__Description of the task__
Using the entries that follow, write out the line containing "Task: Select the 010-6725 row in 결합구성원 목록", the line containing "Task: Click the d払い payment logo", and every line between them, exactly and nothing else.

__Data for analysis__
********************
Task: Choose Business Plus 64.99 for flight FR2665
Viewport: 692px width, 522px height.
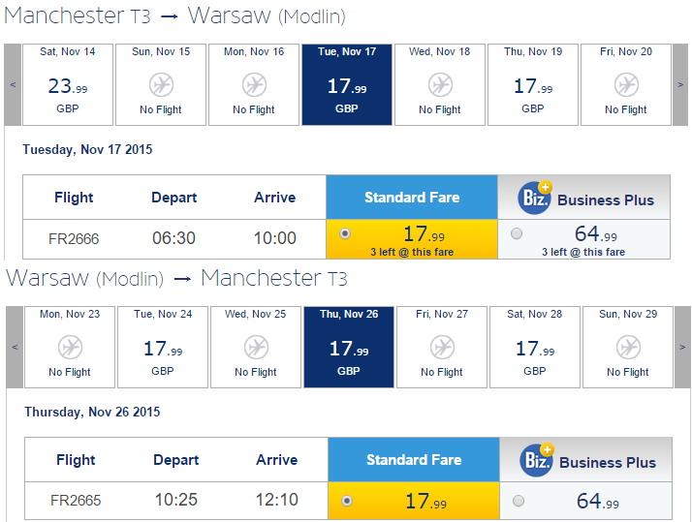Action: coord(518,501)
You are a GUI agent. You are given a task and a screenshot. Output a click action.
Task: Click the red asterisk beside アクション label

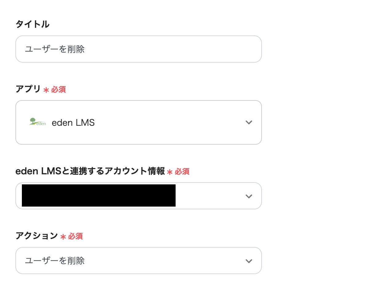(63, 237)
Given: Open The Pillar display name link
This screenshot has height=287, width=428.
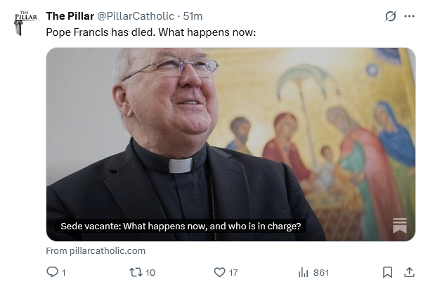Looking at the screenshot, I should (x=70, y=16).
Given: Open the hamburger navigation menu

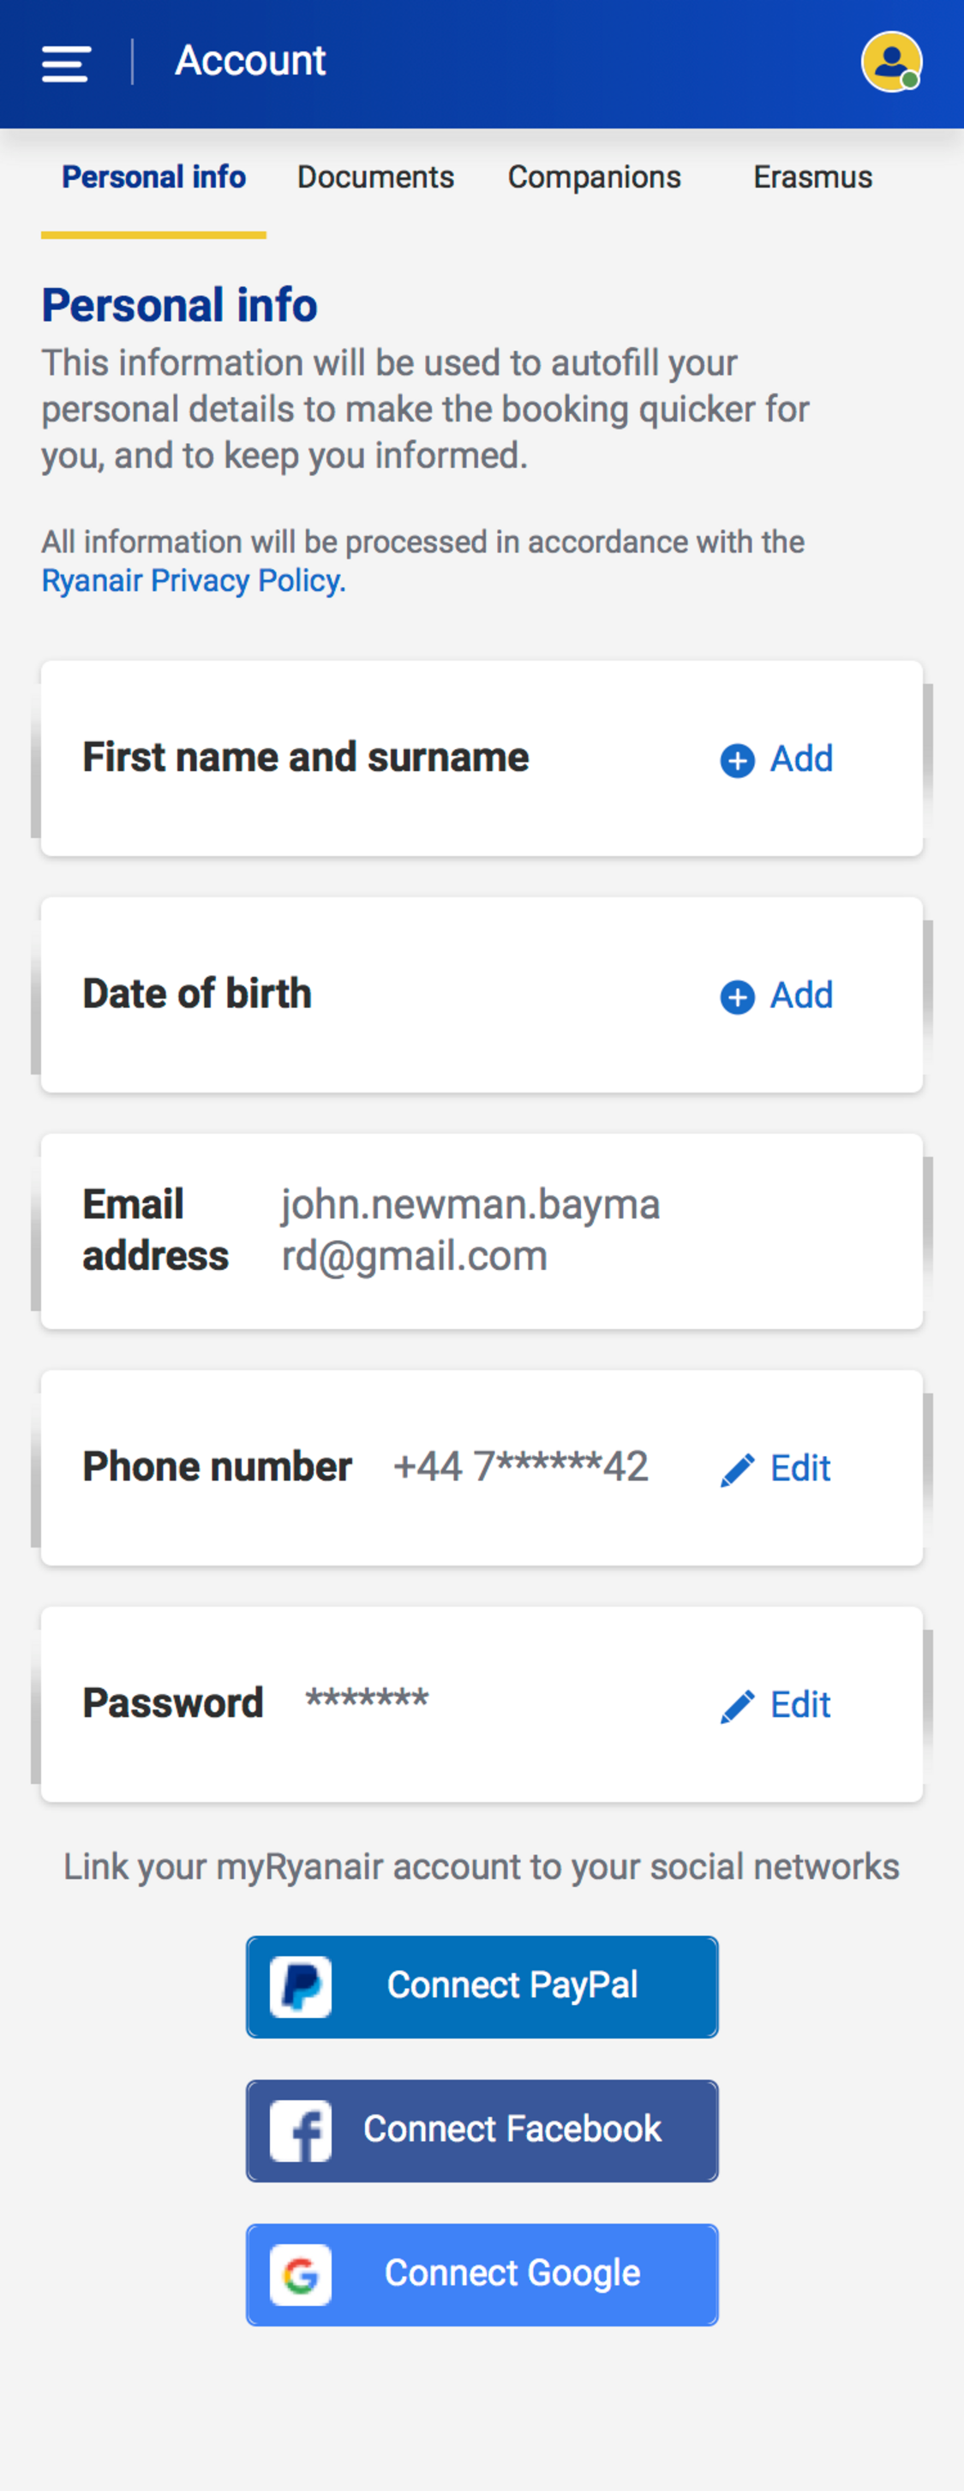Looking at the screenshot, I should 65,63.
********************
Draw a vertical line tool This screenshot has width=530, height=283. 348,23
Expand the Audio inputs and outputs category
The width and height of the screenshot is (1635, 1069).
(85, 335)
********************
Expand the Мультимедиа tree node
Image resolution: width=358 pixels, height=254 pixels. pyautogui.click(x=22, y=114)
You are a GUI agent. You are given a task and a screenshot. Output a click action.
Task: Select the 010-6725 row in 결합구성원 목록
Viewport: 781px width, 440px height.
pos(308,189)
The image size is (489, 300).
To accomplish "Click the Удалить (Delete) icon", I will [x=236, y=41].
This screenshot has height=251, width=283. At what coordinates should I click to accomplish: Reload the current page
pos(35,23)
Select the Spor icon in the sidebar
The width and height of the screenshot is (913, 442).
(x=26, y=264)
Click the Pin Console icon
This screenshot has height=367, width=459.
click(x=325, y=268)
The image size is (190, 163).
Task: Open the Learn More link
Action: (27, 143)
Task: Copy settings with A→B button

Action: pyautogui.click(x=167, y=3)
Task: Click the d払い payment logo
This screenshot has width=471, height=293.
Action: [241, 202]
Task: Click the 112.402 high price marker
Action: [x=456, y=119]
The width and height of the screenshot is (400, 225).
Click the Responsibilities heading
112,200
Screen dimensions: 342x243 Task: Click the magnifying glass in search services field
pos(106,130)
********************
__Solution for this task__
Task: Select the 010-6725 row in 결합구성원 목록
Viewport: 781px width, 440px height.
pos(308,189)
The image size is (489, 300).
To accomplish "Click the Удалить (Delete) icon", I will [x=236, y=41].
This screenshot has height=251, width=283. At what coordinates should I click to accomplish: Reload the current page
pos(35,23)
Select the Spor icon in the sidebar
The width and height of the screenshot is (913, 442).
(x=26, y=264)
Click the Pin Console icon
This screenshot has height=367, width=459.
click(x=325, y=268)
The image size is (190, 163).
Task: Open the Learn More link
Action: (27, 143)
Task: Copy settings with A→B button

Action: pyautogui.click(x=167, y=3)
Task: Click the d払い payment logo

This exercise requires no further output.